Semarang, Justisia.com – Banyak fatwa yang menyatakan bahwa merayakan tahun baru Masehi adalah haram. Hal ini didasari adanya tasyabbuh atau adanya menyerupai budaya non-Muslim. Tasyabbuh yang ada pada konteks perayaan, karena ada yang beranggapan bahwa tahun Masehi adalah milik umat Kristiani, sehingga perayaannya identik dengan adanya pohon Natal sekaligus sebagai simbol telah lahirnya Yesus Kristus. Padahal, ungkapan yang demikian itu kurang tepat, karena perhitungan tahun, baik itu Masehi/Miladiah atau Hijriah, keduanya memiliki peran yang sama sebagai penghitung bulan dan tahun. Bahkan, Al-Qur’an pun mengakui kebenaran keduanya.

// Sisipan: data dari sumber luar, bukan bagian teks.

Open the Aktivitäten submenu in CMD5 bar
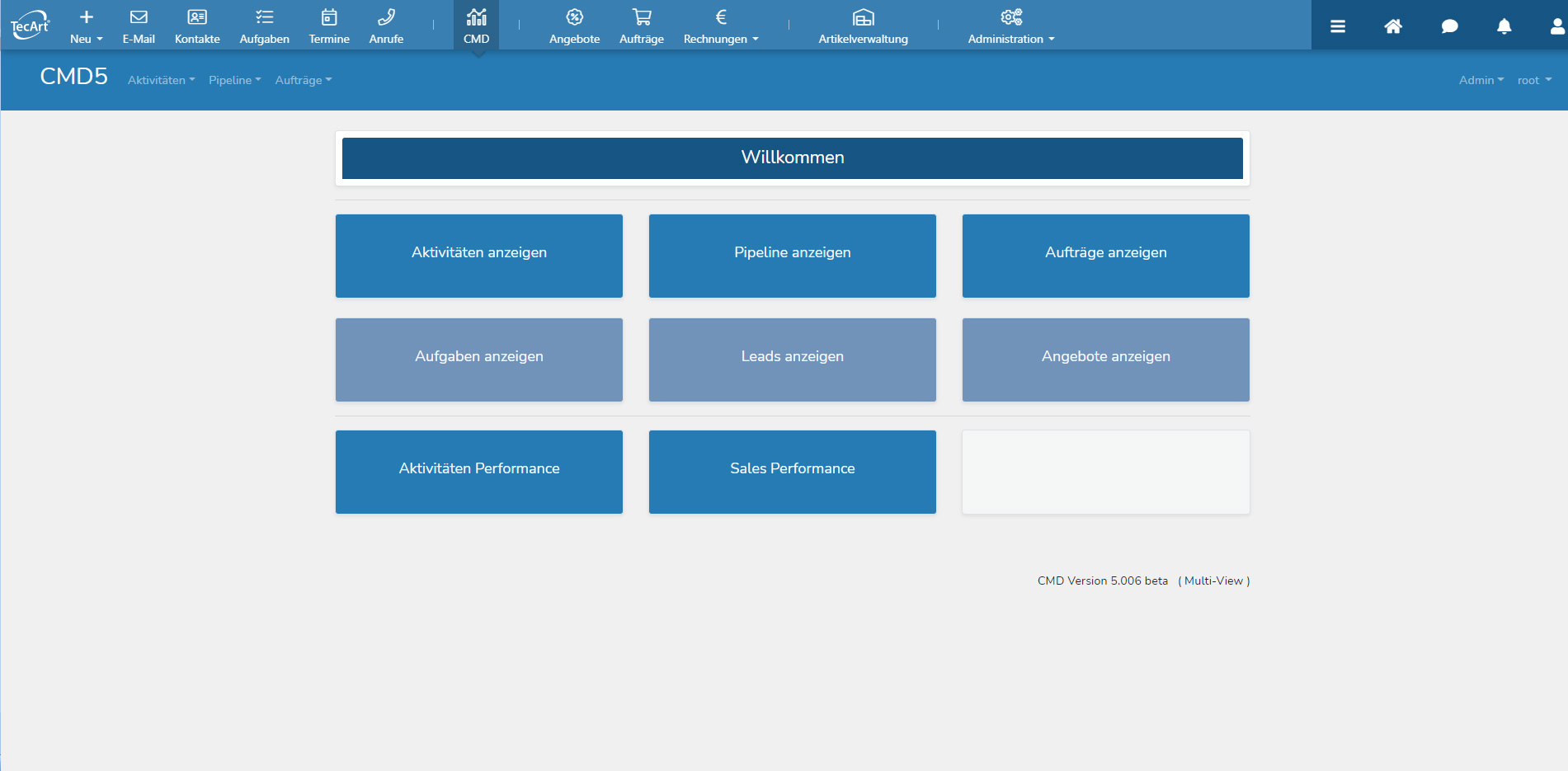Viewport: 1568px width, 771px height. click(x=161, y=80)
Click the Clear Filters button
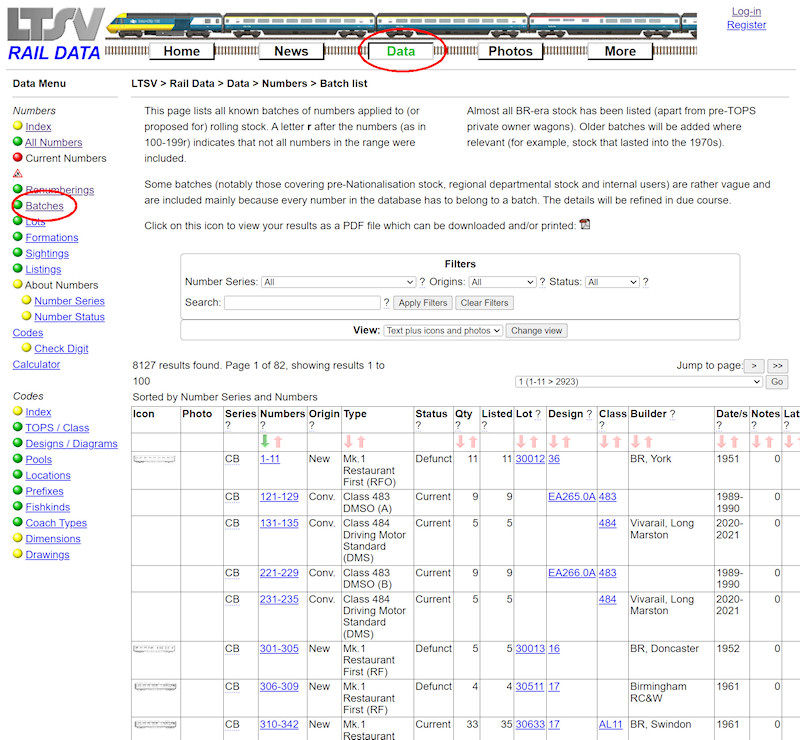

Sebagian juga berpendapat, tasyabbuh yang dimaksud adalah dalam cara perayaannya, di mana kita melakukan perayaan namun banyak indikasi keharaman, seperti ikhtilat atau berkumpulnya lawan jenis. Perlakuan ini sering kali kita anggap hal itu biasa, mengatakan itu memang perkara haram, namun tetap biasa saja dan tanpa rasa penyesalan.
Persoalan ini semakin rumit, apalagi banyak yang mengatakan, “Itu sah-sah saja, toh tidak ada
syahwat ataupun fitnah, dan sudah maklum kita melakukannya.” Seharusnya kita memang
menyadari ada yang salah dan kita harus mengubah sikap.
Cara paling tepat untuk merayakan tahun baru adalah dengan mengubahnya menjadi kegiatan
positif, seperti istighosah, doa bersama, dan dzikir atau yang lainnya. Seperti sabda Nabi, jika
terdapat kesesatan, Nabi bersabda, “Fal yughayyirhu” yang berarti “maka ubahlah!”. Mungkin kita memang sudah terlalu jauh dari ajaran-ajaran pendahulu kita yaitu Walisongo, yang mengajarkan ‘transformasi’ guna mengurangi angka maksiat itu lebih diutamakan daripada melarang seseorang melakukan maksiat. Dengan mengganti sisi maksiatnya dengan perkara yang halal atau bahkan dengan perkara yang dianjurkan, ini dinilai lebih maslahat daripada harus melarang keseluruhan.